◆ RECORDS FOR PROCESSING
————

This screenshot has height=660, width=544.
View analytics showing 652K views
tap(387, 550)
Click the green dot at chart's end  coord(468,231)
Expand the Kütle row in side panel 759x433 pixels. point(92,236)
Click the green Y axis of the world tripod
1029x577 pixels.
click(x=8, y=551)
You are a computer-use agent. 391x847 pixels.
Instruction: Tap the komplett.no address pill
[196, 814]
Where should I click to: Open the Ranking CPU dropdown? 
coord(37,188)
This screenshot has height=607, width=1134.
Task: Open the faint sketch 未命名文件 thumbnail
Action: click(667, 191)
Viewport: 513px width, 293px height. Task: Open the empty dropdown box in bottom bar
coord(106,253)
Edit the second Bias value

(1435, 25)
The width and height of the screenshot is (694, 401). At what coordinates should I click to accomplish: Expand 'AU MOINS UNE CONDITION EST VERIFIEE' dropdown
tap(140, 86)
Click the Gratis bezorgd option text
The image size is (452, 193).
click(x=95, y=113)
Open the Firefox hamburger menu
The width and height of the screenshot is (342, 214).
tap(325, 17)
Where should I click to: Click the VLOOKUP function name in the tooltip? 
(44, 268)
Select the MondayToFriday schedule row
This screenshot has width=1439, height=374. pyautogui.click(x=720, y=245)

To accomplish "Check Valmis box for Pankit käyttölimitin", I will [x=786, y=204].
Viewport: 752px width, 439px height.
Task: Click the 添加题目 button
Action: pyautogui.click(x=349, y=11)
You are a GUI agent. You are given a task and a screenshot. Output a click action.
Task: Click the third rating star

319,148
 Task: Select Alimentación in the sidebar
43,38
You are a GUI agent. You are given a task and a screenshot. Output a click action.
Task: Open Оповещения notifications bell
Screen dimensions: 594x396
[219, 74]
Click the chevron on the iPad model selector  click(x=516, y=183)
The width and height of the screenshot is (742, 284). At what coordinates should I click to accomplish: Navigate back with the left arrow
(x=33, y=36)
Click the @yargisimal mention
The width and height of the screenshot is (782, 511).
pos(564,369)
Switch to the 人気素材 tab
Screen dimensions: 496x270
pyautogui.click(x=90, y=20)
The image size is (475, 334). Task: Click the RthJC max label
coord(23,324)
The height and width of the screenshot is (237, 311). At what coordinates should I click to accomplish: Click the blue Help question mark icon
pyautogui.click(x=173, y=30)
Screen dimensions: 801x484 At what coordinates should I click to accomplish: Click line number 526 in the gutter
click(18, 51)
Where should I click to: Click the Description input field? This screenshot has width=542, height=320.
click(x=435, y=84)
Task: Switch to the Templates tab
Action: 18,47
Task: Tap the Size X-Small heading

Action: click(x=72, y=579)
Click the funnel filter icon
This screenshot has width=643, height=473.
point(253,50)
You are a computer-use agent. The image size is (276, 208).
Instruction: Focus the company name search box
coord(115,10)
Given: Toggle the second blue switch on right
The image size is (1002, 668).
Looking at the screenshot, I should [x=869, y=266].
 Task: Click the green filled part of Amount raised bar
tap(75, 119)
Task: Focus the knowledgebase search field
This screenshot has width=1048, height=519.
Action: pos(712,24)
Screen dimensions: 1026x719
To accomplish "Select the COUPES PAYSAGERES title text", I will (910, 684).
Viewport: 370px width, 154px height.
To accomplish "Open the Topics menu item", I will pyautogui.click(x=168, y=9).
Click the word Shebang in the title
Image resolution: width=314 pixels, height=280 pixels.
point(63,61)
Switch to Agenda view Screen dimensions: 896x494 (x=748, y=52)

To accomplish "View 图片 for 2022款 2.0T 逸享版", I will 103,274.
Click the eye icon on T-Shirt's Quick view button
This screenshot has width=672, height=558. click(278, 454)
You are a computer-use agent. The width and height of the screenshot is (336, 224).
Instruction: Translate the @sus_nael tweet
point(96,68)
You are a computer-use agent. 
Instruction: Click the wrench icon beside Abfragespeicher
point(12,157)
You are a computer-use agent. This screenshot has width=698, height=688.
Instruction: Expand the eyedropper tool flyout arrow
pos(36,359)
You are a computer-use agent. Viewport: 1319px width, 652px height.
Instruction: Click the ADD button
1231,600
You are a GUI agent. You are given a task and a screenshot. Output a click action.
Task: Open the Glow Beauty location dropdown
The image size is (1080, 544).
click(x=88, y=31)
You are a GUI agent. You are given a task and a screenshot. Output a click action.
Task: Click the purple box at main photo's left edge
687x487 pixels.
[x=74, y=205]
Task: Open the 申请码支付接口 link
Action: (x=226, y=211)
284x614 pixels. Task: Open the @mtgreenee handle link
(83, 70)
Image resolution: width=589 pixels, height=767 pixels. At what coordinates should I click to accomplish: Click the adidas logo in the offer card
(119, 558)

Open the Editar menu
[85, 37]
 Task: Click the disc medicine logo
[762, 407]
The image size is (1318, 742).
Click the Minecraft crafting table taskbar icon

————

◆ HOW TO COMPLETE THIS TASK
When you transcribe the records above, keep every line exactly the same.

◆ SOLUTION TO THE PROBLEM
This screenshot has height=660, width=544.
View analytics showing 652K views
tap(387, 550)
Click the green dot at chart's end  coord(468,231)
Expand the Kütle row in side panel 759x433 pixels. point(92,236)
Click the green Y axis of the world tripod
1029x577 pixels.
click(x=8, y=551)
You are a computer-use agent. 391x847 pixels.
Instruction: Tap the komplett.no address pill
[196, 814]
Where should I click to: Open the Ranking CPU dropdown? 
coord(37,188)
This screenshot has height=607, width=1134.
Task: Open the faint sketch 未命名文件 thumbnail
Action: click(667, 191)
Viewport: 513px width, 293px height. Task: Open the empty dropdown box in bottom bar
coord(106,253)
Edit the second Bias value

(1435, 25)
The width and height of the screenshot is (694, 401). At what coordinates should I click to accomplish: Expand 'AU MOINS UNE CONDITION EST VERIFIEE' dropdown
tap(140, 86)
Click the Gratis bezorgd option text
The image size is (452, 193).
click(x=95, y=113)
Open the Firefox hamburger menu
The width and height of the screenshot is (342, 214).
tap(325, 17)
Where should I click to: Click the VLOOKUP function name in the tooltip? 
(44, 268)
Select the MondayToFriday schedule row
This screenshot has width=1439, height=374. pyautogui.click(x=720, y=245)

To accomplish "Check Valmis box for Pankit käyttölimitin", I will [x=786, y=204].
Viewport: 752px width, 439px height.
Task: Click the 添加题目 button
Action: pyautogui.click(x=349, y=11)
You are a GUI agent. You are given a task and a screenshot. Output a click action.
Task: Click the third rating star

319,148
 Task: Select Alimentación in the sidebar
43,38
You are a GUI agent. You are given a task and a screenshot. Output a click action.
Task: Open Оповещения notifications bell
Screen dimensions: 594x396
[219, 74]
Click the chevron on the iPad model selector  click(x=516, y=183)
The width and height of the screenshot is (742, 284). At what coordinates should I click to accomplish: Navigate back with the left arrow
(x=33, y=36)
Click the @yargisimal mention
The width and height of the screenshot is (782, 511).
pos(564,369)
Switch to the 人気素材 tab
Screen dimensions: 496x270
pyautogui.click(x=90, y=20)
The image size is (475, 334). Task: Click the RthJC max label
coord(23,324)
The height and width of the screenshot is (237, 311). At what coordinates should I click to accomplish: Click the blue Help question mark icon
pyautogui.click(x=173, y=30)
Screen dimensions: 801x484 At what coordinates should I click to accomplish: Click line number 526 in the gutter
click(18, 51)
Where should I click to: Click the Description input field? This screenshot has width=542, height=320.
click(x=435, y=84)
Task: Switch to the Templates tab
Action: 18,47
Task: Tap the Size X-Small heading

Action: click(x=72, y=579)
Click the funnel filter icon
This screenshot has width=643, height=473.
point(253,50)
You are a computer-use agent. The image size is (276, 208).
Instruction: Focus the company name search box
coord(115,10)
Given: Toggle the second blue switch on right
The image size is (1002, 668).
Looking at the screenshot, I should [x=869, y=266].
 Task: Click the green filled part of Amount raised bar
tap(75, 119)
Task: Focus the knowledgebase search field
This screenshot has width=1048, height=519.
Action: pos(712,24)
Screen dimensions: 1026x719
To accomplish "Select the COUPES PAYSAGERES title text", I will (910, 684).
Viewport: 370px width, 154px height.
To accomplish "Open the Topics menu item", I will pyautogui.click(x=168, y=9).
Click the word Shebang in the title
Image resolution: width=314 pixels, height=280 pixels.
point(63,61)
Switch to Agenda view Screen dimensions: 896x494 (x=748, y=52)

To accomplish "View 图片 for 2022款 2.0T 逸享版", I will 103,274.
Click the eye icon on T-Shirt's Quick view button
This screenshot has width=672, height=558. click(278, 454)
You are a computer-use agent. The width and height of the screenshot is (336, 224).
Instruction: Translate the @sus_nael tweet
point(96,68)
You are a computer-use agent. 
Instruction: Click the wrench icon beside Abfragespeicher
point(12,157)
You are a computer-use agent. This screenshot has width=698, height=688.
Instruction: Expand the eyedropper tool flyout arrow
pos(36,359)
You are a computer-use agent. Viewport: 1319px width, 652px height.
Instruction: Click the ADD button
1231,600
You are a GUI agent. You are given a task and a screenshot. Output a click action.
Task: Open the Glow Beauty location dropdown
The image size is (1080, 544).
click(x=88, y=31)
You are a GUI agent. You are given a task and a screenshot. Output a click action.
Task: Click the purple box at main photo's left edge
687x487 pixels.
[x=74, y=205]
Task: Open the 申请码支付接口 link
Action: (x=226, y=211)
284x614 pixels. Task: Open the @mtgreenee handle link
(83, 70)
Image resolution: width=589 pixels, height=767 pixels. At what coordinates should I click to accomplish: Click the adidas logo in the offer card
(119, 558)

Open the Editar menu
[85, 37]
 Task: Click the disc medicine logo
[762, 407]
The image size is (1318, 742).
Click the Minecraft crafting table taskbar icon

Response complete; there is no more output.